This multicenter prospective trial was conducted to evaluate the clinical performance of a new neurostimulation system designed to treat chronic pain through the electrical neuromodulation of the dorsal root ganglia (DRG) neurophysiologically associated with painful regions of the limbs and/or trunk.Materials and Methods
Thirty-two subjects were implanted with a novel neuromodulation device. Pain ratings during stimulation were followed up to six months and compared with baseline ratings. Subjects also completed two separate reversal periods in which stimulation was briefly stopped in order to establish the effects of the intervention.Results
At all assessments, more than half of subjects reported pain relief of 50% or better. At six months postimplant, average overall pain ratings were 58% lower than baseline (p < 0.001), and the proportions of subjects experiencing 50% or more reduction in pain specific to back, leg, and foot regions were 57%, 70%, and 89%, respectively. When stimulation was discontinued for a short time, pain returned to baseline levels. Discrete coverage of hard-to-treat areas was obtained across a variety of anatomical pain distributions.

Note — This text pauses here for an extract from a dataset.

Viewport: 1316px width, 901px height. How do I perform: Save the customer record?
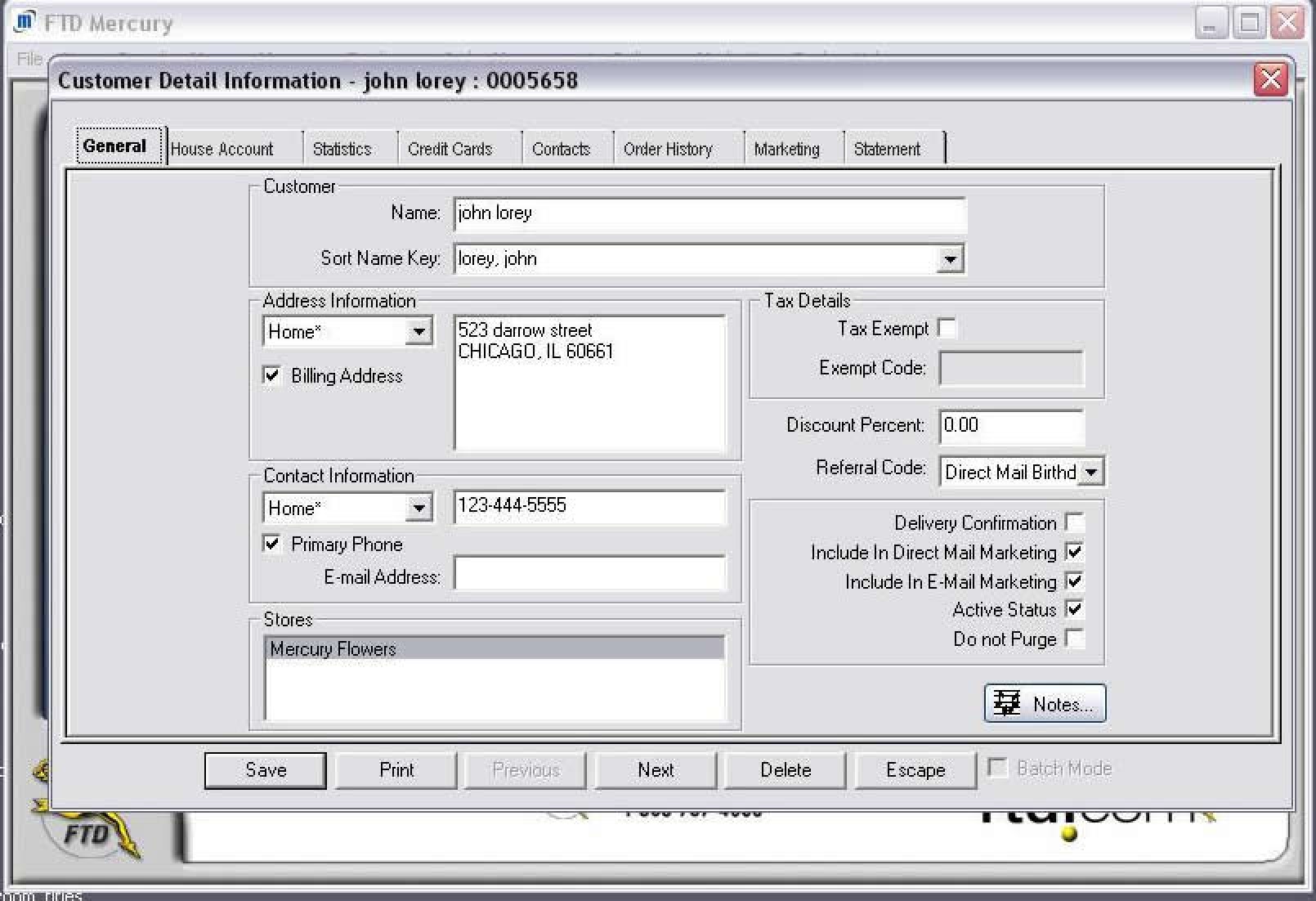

Paresthesia intensity remained stable over time and there was no significant difference in the paresthesia intensity perceived during different body postures/positions (standing up vs. lying down).Conclusions
Results of this clinical trial demonstrate that neurostimulation of the DRG is a viable neuromodulatory technique for the treatment of chronic pain. Additionally, the capture of discrete painful areas such as the feet combined with stable paresthesia intensities across body positions suggest that this stimulation modality may allow more selective targeting of painful areas and reduce unwanted side-effects observed in traditional spinal cord stimulation (SCS).